105 minutes, on Disney+
The Story: Tom Hanks stars as 19th-century Italian clockmaker Geppetto whose wooden puppet Pinocchio (voiced by Benjamin Evan Ainsworth) magically comes to life and embarks on a picaresque quest to become a real boy.
Pinocchio continues Walt Disney Pictures’ live updates of their classic animations after, most recently, Aladdin (2019).
What can writer-director Robert Zemeckis add to Carlo Collodi’s Adventures of Pinocchio (1883), the endlessly adapted moral tale of courage, truth and selflessness?
Many, it turns out, almost all ill-advised, starting with the sight of Pinocchio crouching in the street of his village to sniff horse manure. “I can’t wait to go to school and learn what it is,” he tweets.
Pinocchio never comes to class, of course. The naive cretin is attacked by a crooked fox (Keegan-Michael Key), kidnapped by a theater impresario (Giuseppe Battiston) and transformed into a donkey, misadventures follow one another. Who still has time for manure lessons?
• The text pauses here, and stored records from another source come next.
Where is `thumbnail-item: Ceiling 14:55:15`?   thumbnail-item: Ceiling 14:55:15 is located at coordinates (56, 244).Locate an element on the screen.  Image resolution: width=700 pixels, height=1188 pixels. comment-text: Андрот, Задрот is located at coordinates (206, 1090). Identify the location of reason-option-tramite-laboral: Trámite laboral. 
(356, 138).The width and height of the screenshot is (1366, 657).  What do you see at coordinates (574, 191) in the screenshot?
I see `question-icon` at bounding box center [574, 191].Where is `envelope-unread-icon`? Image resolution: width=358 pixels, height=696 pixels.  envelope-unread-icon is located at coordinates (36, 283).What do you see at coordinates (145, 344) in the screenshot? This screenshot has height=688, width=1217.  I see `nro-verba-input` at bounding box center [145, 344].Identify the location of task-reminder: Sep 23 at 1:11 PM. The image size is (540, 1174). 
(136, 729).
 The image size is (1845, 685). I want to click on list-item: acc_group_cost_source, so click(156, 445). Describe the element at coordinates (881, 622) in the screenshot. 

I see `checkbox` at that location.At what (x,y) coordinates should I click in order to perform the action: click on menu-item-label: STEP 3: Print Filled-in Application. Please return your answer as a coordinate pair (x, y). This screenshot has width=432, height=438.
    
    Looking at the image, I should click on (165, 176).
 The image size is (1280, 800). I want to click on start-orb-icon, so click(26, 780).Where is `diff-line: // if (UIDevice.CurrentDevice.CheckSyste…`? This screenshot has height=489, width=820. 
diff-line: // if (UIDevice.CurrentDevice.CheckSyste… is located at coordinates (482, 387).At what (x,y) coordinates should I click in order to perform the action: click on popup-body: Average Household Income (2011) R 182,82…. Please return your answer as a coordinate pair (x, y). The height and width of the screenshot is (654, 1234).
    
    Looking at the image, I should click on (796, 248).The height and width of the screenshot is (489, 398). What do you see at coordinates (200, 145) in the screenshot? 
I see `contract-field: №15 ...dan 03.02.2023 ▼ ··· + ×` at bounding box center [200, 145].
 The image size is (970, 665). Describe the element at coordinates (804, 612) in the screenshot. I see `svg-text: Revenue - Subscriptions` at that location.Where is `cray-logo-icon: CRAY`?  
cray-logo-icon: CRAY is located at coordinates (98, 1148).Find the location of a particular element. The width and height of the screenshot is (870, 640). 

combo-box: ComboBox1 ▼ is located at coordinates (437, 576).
Many characters, such as puppet conscience Jiminy Cricket (Joseph Gordon-Levitt), are CGI, and their sagacity has been contemporary with scathing social media references.
The human actors are mostly Hanks and Cynthia Erivo as Blue Fairy singing When You Wish Upon A Star from a soundtrack of original music and new compositions.
The integration between the digital and the real is particularly poor, given that Zemeckis pioneered such hybrid effects on Who Framed Roger Rabbit? (1988) and The Polar Express (2004).
Pinocchio, meanwhile, has kept the look of the 1940 cartoon version. His nose still grows when he lies – just like mine, should I say this story brought me a lot of joy.
HOT PLUG: Just watch the 1940 Disney animation.